> [Exercise details] Your answer must match the data word for word.

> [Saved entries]
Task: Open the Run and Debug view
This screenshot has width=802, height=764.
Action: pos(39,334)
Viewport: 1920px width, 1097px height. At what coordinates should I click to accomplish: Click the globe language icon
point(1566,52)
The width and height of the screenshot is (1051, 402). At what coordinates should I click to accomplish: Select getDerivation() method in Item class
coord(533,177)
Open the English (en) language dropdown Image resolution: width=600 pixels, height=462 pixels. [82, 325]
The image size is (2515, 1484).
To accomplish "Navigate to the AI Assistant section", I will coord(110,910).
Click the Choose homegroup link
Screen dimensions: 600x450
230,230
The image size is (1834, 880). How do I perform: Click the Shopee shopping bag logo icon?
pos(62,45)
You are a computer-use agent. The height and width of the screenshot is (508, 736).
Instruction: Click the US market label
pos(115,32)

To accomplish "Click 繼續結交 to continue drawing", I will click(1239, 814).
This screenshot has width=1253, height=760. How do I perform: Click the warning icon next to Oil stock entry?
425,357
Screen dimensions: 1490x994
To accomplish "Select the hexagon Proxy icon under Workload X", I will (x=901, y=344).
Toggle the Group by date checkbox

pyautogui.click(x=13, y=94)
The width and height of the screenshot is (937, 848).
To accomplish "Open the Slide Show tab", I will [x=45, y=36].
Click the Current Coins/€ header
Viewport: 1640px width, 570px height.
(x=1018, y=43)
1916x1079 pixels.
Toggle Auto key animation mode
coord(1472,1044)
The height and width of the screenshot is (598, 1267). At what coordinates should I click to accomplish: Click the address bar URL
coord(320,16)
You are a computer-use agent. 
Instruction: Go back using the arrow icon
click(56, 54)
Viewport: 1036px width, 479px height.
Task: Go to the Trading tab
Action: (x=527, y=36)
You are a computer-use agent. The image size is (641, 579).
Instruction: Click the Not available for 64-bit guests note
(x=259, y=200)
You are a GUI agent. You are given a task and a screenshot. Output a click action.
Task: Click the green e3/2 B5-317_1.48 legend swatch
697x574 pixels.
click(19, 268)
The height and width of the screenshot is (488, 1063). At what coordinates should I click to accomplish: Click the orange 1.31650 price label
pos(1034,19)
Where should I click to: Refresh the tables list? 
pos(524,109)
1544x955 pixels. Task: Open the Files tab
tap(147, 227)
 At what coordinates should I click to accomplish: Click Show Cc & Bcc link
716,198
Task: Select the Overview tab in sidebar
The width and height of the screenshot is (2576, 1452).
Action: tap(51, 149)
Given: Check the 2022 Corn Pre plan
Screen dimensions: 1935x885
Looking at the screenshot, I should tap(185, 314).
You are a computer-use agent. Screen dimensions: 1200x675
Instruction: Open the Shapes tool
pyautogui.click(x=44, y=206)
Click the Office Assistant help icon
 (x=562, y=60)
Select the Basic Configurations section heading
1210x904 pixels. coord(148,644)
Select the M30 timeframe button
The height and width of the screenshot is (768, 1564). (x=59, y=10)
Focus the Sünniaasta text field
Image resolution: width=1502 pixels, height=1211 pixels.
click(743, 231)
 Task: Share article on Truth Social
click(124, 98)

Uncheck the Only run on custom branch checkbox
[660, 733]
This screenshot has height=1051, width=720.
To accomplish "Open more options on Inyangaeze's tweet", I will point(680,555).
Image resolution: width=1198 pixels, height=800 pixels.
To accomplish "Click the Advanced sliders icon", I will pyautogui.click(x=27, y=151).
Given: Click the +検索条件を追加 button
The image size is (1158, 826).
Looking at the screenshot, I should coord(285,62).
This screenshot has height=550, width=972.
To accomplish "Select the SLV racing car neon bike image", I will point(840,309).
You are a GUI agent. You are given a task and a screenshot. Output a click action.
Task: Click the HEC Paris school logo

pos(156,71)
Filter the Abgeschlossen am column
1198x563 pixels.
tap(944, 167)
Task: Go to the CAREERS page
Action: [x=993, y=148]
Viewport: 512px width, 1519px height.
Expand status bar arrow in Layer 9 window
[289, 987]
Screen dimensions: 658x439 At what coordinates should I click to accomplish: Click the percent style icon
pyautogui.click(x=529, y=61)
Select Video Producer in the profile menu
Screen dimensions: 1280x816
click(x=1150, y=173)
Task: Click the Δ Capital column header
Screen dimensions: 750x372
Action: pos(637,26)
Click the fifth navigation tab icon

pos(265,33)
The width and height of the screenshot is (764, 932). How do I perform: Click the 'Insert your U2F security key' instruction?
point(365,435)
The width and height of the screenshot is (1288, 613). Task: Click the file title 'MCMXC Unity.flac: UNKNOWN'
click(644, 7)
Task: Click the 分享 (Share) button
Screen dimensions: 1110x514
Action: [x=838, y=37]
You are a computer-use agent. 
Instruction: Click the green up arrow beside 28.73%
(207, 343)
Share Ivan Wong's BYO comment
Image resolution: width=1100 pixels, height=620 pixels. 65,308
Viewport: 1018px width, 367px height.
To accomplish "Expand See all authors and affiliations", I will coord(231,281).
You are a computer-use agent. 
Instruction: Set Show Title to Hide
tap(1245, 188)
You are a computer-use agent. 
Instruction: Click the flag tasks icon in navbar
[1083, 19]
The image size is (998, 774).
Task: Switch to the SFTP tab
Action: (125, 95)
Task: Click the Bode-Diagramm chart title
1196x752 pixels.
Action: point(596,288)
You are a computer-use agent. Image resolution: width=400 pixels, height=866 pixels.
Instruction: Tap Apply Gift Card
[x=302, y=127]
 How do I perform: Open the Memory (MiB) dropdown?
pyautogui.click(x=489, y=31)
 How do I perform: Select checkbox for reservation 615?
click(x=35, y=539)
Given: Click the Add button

> [Solved exercise]
Task: Open the Run and Debug view
This screenshot has width=802, height=764.
Action: pos(39,334)
Viewport: 1920px width, 1097px height. At what coordinates should I click to accomplish: Click the globe language icon
point(1566,52)
The width and height of the screenshot is (1051, 402). At what coordinates should I click to accomplish: Select getDerivation() method in Item class
coord(533,177)
Open the English (en) language dropdown Image resolution: width=600 pixels, height=462 pixels. [82, 325]
The image size is (2515, 1484).
To accomplish "Navigate to the AI Assistant section", I will coord(110,910).
Click the Choose homegroup link
Screen dimensions: 600x450
230,230
The image size is (1834, 880). How do I perform: Click the Shopee shopping bag logo icon?
pos(62,45)
You are a computer-use agent. The height and width of the screenshot is (508, 736).
Instruction: Click the US market label
pos(115,32)

To accomplish "Click 繼續結交 to continue drawing", I will click(1239, 814).
This screenshot has width=1253, height=760. How do I perform: Click the warning icon next to Oil stock entry?
425,357
Screen dimensions: 1490x994
To accomplish "Select the hexagon Proxy icon under Workload X", I will (x=901, y=344).
Toggle the Group by date checkbox

pyautogui.click(x=13, y=94)
The width and height of the screenshot is (937, 848).
To accomplish "Open the Slide Show tab", I will [x=45, y=36].
Click the Current Coins/€ header
Viewport: 1640px width, 570px height.
(x=1018, y=43)
1916x1079 pixels.
Toggle Auto key animation mode
coord(1472,1044)
The height and width of the screenshot is (598, 1267). At what coordinates should I click to accomplish: Click the address bar URL
coord(320,16)
You are a computer-use agent. 
Instruction: Go back using the arrow icon
click(56, 54)
Viewport: 1036px width, 479px height.
Task: Go to the Trading tab
Action: (x=527, y=36)
You are a computer-use agent. The image size is (641, 579).
Instruction: Click the Not available for 64-bit guests note
(x=259, y=200)
You are a GUI agent. You are given a task and a screenshot. Output a click action.
Task: Click the green e3/2 B5-317_1.48 legend swatch
697x574 pixels.
click(19, 268)
The height and width of the screenshot is (488, 1063). At what coordinates should I click to accomplish: Click the orange 1.31650 price label
pos(1034,19)
Where should I click to: Refresh the tables list? 
pos(524,109)
1544x955 pixels. Task: Open the Files tab
tap(147, 227)
 At what coordinates should I click to accomplish: Click Show Cc & Bcc link
716,198
Task: Select the Overview tab in sidebar
The width and height of the screenshot is (2576, 1452).
Action: tap(51, 149)
Given: Check the 2022 Corn Pre plan
Screen dimensions: 1935x885
Looking at the screenshot, I should tap(185, 314).
You are a computer-use agent. Screen dimensions: 1200x675
Instruction: Open the Shapes tool
pyautogui.click(x=44, y=206)
Click the Office Assistant help icon
 (x=562, y=60)
Select the Basic Configurations section heading
1210x904 pixels. coord(148,644)
Select the M30 timeframe button
The height and width of the screenshot is (768, 1564). (x=59, y=10)
Focus the Sünniaasta text field
Image resolution: width=1502 pixels, height=1211 pixels.
click(743, 231)
 Task: Share article on Truth Social
click(124, 98)

Uncheck the Only run on custom branch checkbox
[660, 733]
This screenshot has height=1051, width=720.
To accomplish "Open more options on Inyangaeze's tweet", I will point(680,555).
Image resolution: width=1198 pixels, height=800 pixels.
To accomplish "Click the Advanced sliders icon", I will pyautogui.click(x=27, y=151).
Given: Click the +検索条件を追加 button
The image size is (1158, 826).
Looking at the screenshot, I should coord(285,62).
This screenshot has height=550, width=972.
To accomplish "Select the SLV racing car neon bike image", I will point(840,309).
You are a GUI agent. You are given a task and a screenshot. Output a click action.
Task: Click the HEC Paris school logo

pos(156,71)
Filter the Abgeschlossen am column
1198x563 pixels.
tap(944, 167)
Task: Go to the CAREERS page
Action: [x=993, y=148]
Viewport: 512px width, 1519px height.
Expand status bar arrow in Layer 9 window
[289, 987]
Screen dimensions: 658x439 At what coordinates should I click to accomplish: Click the percent style icon
pyautogui.click(x=529, y=61)
Select Video Producer in the profile menu
Screen dimensions: 1280x816
click(x=1150, y=173)
Task: Click the Δ Capital column header
Screen dimensions: 750x372
Action: pos(637,26)
Click the fifth navigation tab icon

pos(265,33)
The width and height of the screenshot is (764, 932). How do I perform: Click the 'Insert your U2F security key' instruction?
point(365,435)
The width and height of the screenshot is (1288, 613). Task: Click the file title 'MCMXC Unity.flac: UNKNOWN'
click(644, 7)
Task: Click the 分享 (Share) button
Screen dimensions: 1110x514
Action: [x=838, y=37]
You are a computer-use agent. 
Instruction: Click the green up arrow beside 28.73%
(207, 343)
Share Ivan Wong's BYO comment
Image resolution: width=1100 pixels, height=620 pixels. 65,308
Viewport: 1018px width, 367px height.
To accomplish "Expand See all authors and affiliations", I will coord(231,281).
You are a computer-use agent. 
Instruction: Set Show Title to Hide
tap(1245, 188)
You are a computer-use agent. 
Instruction: Click the flag tasks icon in navbar
[1083, 19]
The image size is (998, 774).
Task: Switch to the SFTP tab
Action: (125, 95)
Task: Click the Bode-Diagramm chart title
1196x752 pixels.
Action: point(596,288)
You are a computer-use agent. Image resolution: width=400 pixels, height=866 pixels.
Instruction: Tap Apply Gift Card
[x=302, y=127]
 How do I perform: Open the Memory (MiB) dropdown?
pyautogui.click(x=489, y=31)
 How do I perform: Select checkbox for reservation 615?
click(x=35, y=539)
Given: Click the Add button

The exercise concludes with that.